§ WORK INSTRUCTION: What do the lines say from the start of the entries through the one containing "Open the Machine menu"? Repeat them exactly.

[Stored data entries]
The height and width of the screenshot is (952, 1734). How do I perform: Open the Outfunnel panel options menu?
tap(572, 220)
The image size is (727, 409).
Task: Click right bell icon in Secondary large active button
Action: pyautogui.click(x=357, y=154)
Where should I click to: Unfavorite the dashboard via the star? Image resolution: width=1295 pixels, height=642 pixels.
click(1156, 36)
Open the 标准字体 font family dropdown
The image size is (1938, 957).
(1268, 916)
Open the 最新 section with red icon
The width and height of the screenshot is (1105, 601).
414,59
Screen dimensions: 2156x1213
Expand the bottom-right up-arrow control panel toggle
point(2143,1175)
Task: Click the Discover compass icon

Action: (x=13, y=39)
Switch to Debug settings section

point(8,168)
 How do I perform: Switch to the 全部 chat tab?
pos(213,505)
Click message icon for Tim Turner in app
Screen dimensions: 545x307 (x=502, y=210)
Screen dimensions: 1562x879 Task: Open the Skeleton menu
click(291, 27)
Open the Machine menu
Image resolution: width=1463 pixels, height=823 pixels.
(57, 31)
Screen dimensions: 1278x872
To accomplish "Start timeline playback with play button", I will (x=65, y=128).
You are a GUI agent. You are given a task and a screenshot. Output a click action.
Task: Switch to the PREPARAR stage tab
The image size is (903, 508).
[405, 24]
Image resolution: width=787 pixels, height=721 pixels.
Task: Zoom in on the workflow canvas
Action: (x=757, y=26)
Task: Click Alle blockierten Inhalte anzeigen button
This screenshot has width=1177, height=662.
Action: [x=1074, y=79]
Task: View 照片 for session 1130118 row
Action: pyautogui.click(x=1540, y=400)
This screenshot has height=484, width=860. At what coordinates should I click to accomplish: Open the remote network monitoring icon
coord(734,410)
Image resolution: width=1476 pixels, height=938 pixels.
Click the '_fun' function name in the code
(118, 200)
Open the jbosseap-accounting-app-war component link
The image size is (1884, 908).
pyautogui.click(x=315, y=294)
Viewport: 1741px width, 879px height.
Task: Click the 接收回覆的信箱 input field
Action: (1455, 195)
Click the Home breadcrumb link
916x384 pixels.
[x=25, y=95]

§ TASK SOLUTION:
The height and width of the screenshot is (952, 1734). How do I perform: Open the Outfunnel panel options menu?
tap(572, 220)
The image size is (727, 409).
Task: Click right bell icon in Secondary large active button
Action: pyautogui.click(x=357, y=154)
Where should I click to: Unfavorite the dashboard via the star? Image resolution: width=1295 pixels, height=642 pixels.
click(1156, 36)
Open the 标准字体 font family dropdown
The image size is (1938, 957).
(1268, 916)
Open the 最新 section with red icon
The width and height of the screenshot is (1105, 601).
414,59
Screen dimensions: 2156x1213
Expand the bottom-right up-arrow control panel toggle
point(2143,1175)
Task: Click the Discover compass icon

Action: (x=13, y=39)
Switch to Debug settings section

point(8,168)
 How do I perform: Switch to the 全部 chat tab?
pos(213,505)
Click message icon for Tim Turner in app
Screen dimensions: 545x307 (x=502, y=210)
Screen dimensions: 1562x879 Task: Open the Skeleton menu
click(291, 27)
Open the Machine menu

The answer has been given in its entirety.